Paestum is home to three magnificent Doric temples, thought to be dedicated to the city of the same name Poseidon (known to the Romans as Neptune), Hera and Ceres. The temples of Neptune and Hera are located next to each other in the southern part of the site, while the smaller, the temple of Ceres is at the northern end.
The Temple of Era is the oldest of the three temples, built around 550 BC. It is sometimes called the Basilica, based on an error by previous archaeologists who thought it was a Roman public building, in the sense that the Roman term indicates: a place used as a court and for the assemblies that held citizens.
The Temple of Neptune is regarded as the most perfect example of Templar Doric architecture in Italy and Greece. The attribution to Neptune is due to the scholars of the '700 who believed that the building was built in honor of the god Poseidon-Neptune who gives the city its name.
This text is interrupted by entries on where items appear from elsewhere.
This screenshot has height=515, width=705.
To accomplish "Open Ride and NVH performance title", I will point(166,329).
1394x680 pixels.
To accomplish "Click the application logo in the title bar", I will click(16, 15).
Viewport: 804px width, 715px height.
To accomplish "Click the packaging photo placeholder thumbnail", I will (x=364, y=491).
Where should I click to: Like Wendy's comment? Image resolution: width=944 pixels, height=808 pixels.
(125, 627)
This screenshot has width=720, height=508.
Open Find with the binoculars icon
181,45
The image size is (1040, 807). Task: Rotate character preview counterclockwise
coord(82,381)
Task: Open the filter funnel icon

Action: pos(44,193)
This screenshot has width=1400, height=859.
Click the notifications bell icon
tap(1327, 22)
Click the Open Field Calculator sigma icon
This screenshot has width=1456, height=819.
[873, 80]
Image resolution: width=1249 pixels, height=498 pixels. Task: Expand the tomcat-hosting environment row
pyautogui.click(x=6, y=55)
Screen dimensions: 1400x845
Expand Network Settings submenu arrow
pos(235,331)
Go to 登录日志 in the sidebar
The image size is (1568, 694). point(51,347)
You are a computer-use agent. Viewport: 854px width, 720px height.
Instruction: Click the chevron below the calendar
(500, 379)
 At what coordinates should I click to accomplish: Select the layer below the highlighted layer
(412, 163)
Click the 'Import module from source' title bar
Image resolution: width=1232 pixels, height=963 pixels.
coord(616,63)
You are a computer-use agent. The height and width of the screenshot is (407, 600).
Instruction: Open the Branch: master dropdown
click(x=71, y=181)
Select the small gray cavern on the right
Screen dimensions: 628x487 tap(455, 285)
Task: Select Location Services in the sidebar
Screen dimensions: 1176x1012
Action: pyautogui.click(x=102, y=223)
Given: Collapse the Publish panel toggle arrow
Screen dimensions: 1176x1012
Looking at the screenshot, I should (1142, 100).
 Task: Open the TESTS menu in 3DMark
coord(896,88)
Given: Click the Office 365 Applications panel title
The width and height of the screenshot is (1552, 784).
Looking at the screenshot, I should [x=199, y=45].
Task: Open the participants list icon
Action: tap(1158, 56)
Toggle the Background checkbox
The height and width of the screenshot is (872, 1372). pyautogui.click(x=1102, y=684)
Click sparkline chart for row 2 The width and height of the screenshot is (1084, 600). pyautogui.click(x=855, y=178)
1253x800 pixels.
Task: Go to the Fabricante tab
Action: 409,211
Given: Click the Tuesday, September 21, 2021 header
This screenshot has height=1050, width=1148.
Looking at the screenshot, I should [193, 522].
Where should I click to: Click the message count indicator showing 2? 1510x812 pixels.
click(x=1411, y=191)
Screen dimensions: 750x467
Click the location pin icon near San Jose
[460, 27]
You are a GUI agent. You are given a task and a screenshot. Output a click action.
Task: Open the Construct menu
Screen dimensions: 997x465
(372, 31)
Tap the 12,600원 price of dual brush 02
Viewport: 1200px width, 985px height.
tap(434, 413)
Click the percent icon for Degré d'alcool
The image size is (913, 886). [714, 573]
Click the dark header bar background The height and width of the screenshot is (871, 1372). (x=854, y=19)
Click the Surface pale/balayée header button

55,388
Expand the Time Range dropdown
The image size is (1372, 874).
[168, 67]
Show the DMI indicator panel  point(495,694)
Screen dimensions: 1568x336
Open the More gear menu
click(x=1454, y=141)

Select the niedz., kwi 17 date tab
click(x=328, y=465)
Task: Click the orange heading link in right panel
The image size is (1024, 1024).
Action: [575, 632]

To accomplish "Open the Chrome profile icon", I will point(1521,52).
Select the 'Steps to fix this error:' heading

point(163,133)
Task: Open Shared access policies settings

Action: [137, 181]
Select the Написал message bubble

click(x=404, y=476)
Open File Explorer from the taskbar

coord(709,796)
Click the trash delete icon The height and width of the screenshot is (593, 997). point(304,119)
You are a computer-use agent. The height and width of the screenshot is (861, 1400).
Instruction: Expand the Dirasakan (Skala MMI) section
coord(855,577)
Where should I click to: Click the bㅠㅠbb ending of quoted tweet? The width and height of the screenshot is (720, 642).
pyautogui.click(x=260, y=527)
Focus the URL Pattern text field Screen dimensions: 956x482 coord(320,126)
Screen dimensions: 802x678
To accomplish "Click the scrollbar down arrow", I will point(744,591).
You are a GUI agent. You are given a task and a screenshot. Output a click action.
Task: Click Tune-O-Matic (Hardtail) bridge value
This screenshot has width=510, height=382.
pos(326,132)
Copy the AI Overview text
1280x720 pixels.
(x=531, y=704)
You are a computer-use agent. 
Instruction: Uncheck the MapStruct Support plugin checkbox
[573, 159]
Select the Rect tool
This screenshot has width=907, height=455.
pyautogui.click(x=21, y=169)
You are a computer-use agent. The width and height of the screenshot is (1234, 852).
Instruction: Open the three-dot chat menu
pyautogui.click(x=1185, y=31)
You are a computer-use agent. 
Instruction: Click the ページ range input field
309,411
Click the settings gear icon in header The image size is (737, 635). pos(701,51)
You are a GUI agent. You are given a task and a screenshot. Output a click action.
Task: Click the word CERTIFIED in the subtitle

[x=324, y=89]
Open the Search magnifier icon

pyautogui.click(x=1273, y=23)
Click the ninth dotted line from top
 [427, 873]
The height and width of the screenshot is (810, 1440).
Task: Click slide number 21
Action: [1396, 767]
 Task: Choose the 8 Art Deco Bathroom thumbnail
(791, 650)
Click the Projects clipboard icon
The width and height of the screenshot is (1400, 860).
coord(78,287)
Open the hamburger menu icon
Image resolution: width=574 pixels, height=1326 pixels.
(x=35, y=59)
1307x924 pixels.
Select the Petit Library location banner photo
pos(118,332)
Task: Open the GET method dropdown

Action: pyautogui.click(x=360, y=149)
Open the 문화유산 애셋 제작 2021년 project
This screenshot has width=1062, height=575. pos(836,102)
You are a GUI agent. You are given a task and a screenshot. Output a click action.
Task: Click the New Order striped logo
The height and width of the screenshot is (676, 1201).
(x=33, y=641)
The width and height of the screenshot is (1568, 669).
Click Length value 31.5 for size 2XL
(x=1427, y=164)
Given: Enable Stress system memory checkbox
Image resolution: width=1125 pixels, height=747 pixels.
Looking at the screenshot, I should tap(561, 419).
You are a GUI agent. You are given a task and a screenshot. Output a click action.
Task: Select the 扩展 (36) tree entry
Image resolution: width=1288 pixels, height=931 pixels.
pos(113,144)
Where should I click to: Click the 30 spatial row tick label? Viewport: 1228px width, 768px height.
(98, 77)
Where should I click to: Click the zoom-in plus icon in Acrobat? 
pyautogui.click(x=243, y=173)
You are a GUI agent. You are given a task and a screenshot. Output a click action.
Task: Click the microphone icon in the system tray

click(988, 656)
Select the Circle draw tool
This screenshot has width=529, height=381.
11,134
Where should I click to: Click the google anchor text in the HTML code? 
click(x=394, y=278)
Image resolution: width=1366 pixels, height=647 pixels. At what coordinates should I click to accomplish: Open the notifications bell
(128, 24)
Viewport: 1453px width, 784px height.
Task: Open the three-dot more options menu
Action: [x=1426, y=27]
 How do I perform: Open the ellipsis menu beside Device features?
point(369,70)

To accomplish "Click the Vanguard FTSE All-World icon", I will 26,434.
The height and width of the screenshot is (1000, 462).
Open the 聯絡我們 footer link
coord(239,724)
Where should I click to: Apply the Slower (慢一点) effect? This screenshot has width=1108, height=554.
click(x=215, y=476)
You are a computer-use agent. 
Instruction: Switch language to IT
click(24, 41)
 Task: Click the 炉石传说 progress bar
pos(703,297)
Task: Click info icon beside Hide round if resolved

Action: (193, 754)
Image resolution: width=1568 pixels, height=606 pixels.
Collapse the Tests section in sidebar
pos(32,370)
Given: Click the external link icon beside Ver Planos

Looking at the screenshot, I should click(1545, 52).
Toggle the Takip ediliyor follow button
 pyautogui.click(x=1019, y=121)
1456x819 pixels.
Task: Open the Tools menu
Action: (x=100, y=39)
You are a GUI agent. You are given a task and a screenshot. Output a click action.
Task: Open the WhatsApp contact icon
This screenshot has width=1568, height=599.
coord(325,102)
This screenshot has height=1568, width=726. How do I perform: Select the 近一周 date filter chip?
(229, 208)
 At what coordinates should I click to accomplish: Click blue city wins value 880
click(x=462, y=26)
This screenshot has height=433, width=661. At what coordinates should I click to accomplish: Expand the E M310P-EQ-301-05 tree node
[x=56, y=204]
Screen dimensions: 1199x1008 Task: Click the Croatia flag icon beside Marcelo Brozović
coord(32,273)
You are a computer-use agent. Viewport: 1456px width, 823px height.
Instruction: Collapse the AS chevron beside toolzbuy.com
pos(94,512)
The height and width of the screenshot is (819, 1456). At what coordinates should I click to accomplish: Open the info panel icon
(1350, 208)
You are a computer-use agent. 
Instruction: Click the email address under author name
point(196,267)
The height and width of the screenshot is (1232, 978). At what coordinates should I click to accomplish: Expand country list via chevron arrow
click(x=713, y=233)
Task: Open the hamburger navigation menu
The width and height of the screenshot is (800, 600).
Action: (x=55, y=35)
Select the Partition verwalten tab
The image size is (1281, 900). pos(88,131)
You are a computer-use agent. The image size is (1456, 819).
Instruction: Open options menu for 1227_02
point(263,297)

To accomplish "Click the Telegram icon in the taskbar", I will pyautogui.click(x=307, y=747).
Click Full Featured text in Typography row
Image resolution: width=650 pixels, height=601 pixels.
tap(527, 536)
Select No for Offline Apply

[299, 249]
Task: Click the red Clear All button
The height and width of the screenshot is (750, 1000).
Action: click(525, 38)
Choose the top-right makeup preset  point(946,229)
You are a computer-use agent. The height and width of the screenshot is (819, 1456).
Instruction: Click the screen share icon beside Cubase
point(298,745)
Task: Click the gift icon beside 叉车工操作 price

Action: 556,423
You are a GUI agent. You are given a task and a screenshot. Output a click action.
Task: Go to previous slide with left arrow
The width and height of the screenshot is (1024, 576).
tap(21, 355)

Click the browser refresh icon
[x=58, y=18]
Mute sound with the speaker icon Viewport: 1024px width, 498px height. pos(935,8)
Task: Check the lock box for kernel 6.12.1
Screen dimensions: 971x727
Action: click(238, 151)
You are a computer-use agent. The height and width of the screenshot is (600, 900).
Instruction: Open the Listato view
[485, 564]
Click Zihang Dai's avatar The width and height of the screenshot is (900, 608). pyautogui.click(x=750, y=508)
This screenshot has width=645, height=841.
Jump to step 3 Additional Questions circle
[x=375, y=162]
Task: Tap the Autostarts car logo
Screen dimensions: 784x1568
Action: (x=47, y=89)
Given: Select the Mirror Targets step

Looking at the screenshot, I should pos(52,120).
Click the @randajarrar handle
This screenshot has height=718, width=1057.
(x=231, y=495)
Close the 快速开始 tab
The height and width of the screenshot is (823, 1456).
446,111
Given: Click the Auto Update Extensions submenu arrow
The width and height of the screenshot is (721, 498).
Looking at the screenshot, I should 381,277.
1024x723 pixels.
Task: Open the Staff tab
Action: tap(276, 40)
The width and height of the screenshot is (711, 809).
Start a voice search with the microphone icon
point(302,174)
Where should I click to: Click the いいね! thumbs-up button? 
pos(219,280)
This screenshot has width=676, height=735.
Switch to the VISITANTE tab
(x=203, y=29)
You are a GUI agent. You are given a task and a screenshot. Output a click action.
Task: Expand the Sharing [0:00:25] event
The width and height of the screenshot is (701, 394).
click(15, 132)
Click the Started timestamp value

Recent studies instead attribute it to Apollo, in his capacity as a doctor.
The Temple of Ceres (or Athena) built about fifty years before the Temple of Neptune and 50 years after that of Hera has particularities that distinguish it from the other two temples and make it one of the most interesting in Greek architecture. The high pediment and the Doric frieze composed of large limestone blocks make this temple unique.
The central part of the site consists of the Roman Forum, with extensive foundations of various public and private buildings. In the north-west of the forum there is a small Roman amphitheater, of which only the southern half is visible.